• Folsäure erhöht die Aufmerksamkeit bei Kindern

    von  • 01/04/2016 • ADHS, Aufmerksamkeitsdefizit, Folsäure, Gehirn, Körper, Nachrichten, Omega-3, Wirkstoffe • 0 Kommentare

    Fehlendes Enzym im Folsäurestoffwechsel der Mutter kann zu Geburtsfehlern führenDas legt eine Follow-up Studie nahe, die bei 136 achtjährigen Kindern von Teilnehmerinnen der NUHEAL-Studie (Nutraceuticals for a Healthy Life) Aufmerksamkeit und Problemlösefähigkeiten testeten. Die Mütter der Kinder gehörten zu den 312 Schwangeren, die vor fast einem Jahrzehnt im Rahmen von NUHEAL in der zweiten Schwangerschaftshälfte täglich entweder 400 Mikrogramm 5-Methyltetrahydrofolat, Fischöl mit 500 Milligramm DHA und 150 Milligramm EPA (mehrfach ungesättigte Omega-3 Fettsäuren), eine Kombination von Folsäure und Fischöl oder Placebo erhalten hatten. An der Follow-up Studie waren neben spanischen, irischen und ungarischen Forschern deutsche Wissenschaftler der Ludwig-Maximilians-Universität München beteiligt. Die Untersuchung erscheint im American Journal of Clinical Nutrition und wurde vorab online veröffentlicht.

    Beurteilt wurden die Fähigkeit zur Regulation von Handlungskonflikten unter kongruenten (unterschiedliche Reize legen die gleiche Handlung nahe) und inkongruenten (unterschiedliche Reize legen unterschiedliche Handlungen nahe) Bedingungen, die Generierung von Aufmerksamkeit (alerting) und die räumliche Orientierung der Aufmerksamkeit. Neben einem Verhaltenstest wurden elektroenzephalographische Messungen ereigniskorrelierter Potentiale (ERP) und standardisierte niedrigauflösende elektromagnetische Tomographie (sLORETA) einbezogen.

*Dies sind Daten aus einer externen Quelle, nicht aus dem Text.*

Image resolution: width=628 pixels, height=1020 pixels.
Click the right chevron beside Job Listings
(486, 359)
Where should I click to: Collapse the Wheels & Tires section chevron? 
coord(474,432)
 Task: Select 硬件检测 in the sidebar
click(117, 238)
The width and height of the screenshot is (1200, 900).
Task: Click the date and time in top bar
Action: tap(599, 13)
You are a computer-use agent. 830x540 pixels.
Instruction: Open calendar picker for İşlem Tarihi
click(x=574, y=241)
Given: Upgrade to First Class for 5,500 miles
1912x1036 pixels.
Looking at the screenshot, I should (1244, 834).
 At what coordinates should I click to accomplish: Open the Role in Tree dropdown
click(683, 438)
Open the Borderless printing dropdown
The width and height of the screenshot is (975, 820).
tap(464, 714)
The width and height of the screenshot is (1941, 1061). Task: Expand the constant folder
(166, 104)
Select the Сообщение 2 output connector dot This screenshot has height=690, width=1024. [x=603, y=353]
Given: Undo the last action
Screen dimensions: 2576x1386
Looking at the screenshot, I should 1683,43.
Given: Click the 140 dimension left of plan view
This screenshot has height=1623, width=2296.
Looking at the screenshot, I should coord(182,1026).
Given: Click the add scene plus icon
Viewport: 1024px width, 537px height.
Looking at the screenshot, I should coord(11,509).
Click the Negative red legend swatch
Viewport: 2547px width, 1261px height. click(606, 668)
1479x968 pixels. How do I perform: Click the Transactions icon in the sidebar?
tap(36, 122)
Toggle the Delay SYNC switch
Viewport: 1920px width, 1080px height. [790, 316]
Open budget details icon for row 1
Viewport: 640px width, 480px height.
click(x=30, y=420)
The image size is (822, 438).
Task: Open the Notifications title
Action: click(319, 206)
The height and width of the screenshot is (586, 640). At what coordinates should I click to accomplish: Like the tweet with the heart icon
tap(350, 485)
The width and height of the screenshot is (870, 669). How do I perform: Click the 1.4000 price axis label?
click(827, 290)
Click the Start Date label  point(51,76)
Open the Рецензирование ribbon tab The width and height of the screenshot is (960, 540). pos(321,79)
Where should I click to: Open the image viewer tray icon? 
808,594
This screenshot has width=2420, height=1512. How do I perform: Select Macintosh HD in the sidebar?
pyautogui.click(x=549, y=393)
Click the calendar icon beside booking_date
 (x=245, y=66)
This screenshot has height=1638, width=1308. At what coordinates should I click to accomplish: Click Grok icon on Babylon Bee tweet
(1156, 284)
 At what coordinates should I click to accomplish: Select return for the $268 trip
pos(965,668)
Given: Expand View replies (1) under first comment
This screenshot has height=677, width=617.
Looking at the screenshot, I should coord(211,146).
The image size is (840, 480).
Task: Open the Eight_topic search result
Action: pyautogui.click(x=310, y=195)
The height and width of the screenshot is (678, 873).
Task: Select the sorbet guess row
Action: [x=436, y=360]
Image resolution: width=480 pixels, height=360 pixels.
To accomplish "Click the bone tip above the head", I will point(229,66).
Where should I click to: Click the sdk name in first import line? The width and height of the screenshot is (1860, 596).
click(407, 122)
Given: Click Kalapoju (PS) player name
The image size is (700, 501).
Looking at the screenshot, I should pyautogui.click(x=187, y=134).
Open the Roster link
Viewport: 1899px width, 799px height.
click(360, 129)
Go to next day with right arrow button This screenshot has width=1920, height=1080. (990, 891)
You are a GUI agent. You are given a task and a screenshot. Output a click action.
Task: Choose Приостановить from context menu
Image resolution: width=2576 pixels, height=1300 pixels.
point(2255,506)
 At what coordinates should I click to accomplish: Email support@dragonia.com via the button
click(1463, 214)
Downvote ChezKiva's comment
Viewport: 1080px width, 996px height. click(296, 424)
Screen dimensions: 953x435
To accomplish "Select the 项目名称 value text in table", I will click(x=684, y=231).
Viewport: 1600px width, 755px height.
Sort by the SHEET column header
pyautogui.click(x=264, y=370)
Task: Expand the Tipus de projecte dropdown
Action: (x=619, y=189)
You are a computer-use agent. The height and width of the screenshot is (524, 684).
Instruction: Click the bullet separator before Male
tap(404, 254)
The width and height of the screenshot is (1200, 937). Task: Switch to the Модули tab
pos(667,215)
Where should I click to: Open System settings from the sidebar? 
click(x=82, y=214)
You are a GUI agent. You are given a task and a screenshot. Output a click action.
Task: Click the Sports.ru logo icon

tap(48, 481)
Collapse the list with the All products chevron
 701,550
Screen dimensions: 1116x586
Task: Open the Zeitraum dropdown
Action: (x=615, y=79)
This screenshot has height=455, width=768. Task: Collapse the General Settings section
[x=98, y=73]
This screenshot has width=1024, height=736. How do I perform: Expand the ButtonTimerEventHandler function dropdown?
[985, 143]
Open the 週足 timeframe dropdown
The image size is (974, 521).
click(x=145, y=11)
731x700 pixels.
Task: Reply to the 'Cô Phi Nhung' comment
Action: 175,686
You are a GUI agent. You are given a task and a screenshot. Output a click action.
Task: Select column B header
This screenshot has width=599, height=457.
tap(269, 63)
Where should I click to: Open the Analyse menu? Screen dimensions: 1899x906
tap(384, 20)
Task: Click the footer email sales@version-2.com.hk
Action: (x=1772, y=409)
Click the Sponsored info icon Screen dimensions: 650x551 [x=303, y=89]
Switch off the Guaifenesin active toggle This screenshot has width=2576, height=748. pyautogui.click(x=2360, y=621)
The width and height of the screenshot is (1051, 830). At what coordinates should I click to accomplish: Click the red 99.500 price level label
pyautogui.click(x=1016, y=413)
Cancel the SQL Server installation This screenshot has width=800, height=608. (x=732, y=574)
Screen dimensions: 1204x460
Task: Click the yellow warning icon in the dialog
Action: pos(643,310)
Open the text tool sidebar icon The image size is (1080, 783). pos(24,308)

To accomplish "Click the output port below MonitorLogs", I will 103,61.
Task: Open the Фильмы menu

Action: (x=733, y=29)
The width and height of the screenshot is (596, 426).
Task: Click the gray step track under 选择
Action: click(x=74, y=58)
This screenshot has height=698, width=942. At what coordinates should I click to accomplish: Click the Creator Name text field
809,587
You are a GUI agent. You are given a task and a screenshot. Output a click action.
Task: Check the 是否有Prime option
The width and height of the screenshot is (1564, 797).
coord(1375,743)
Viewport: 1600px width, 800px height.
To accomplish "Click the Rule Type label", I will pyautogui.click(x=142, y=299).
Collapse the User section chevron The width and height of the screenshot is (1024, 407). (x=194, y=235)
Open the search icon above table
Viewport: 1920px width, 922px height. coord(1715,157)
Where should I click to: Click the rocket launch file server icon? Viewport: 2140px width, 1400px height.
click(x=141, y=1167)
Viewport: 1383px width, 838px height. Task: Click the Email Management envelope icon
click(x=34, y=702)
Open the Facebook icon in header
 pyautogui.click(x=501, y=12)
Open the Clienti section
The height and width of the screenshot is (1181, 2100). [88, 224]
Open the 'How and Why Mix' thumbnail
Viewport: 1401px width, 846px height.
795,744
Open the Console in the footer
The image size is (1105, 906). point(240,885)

    Der 25-minütige Attention Network Test gestattet die simultane Beurteilung der drei Aufmerksamkeits-Netzwerke Generieren, Orientieren und Kontrolle von Aufmerksamkeit. Es geht darum, möglichst schnell per Mausklick anzugeben, ob ein Cartoon-Fisch auf dem Bildschirm nach rechts oder links schaut. Dabei taucht der Fisch mittig, oberhalb oder unterhalb des zentralen Fixationskreuzes, allein oder flankiert von anderen Fischen auf, die in die gleiche oder in andere Richtungen schauen. Optische Warnsignale weisen auf ein bevorstehendes Ereignis hin oder zeigen auch den Ort, an dem der Fisch zu erwarten ist. Gemessen wurden jeweils die Reaktionszeiten.

    Die Forscher beobachteten, dass die Kinder von Müttern, die während der Schwangerschaft nur Folsäure erhalten hatten, den Handlungskonflikt im Fall inkongruenter Bedingungen (z.B. zentraler Fisch schaut links, flankierende Fische schauen rechts) signifikant schneller lösen konnten als Kinder von Müttern, die Folsäure und Fischöl, Fischöl oder Placebo erhalten hatten. Auch bei den Amplituden der ereigniskorrelierten Potentiale wurden Unterschiede gemessen.

    Andererseits zeigten diese Kinder tendenziell verlangsamte Reaktionszeiten auf die Warnsignale. Die Forscher argumentieren, der verbesserte Umgang mit inkongruenten Reizen sei auf die Aktivierung des Cingulären Cortex zurückzuführen, der eine Schlüsselrolle bei der Aufmerksamkeitskontrolle spielt – halten jedoch weitere Untersuchungen zum Einfluss von Folsäure und Fischöl auf den Cingulären Cortex für wichtig.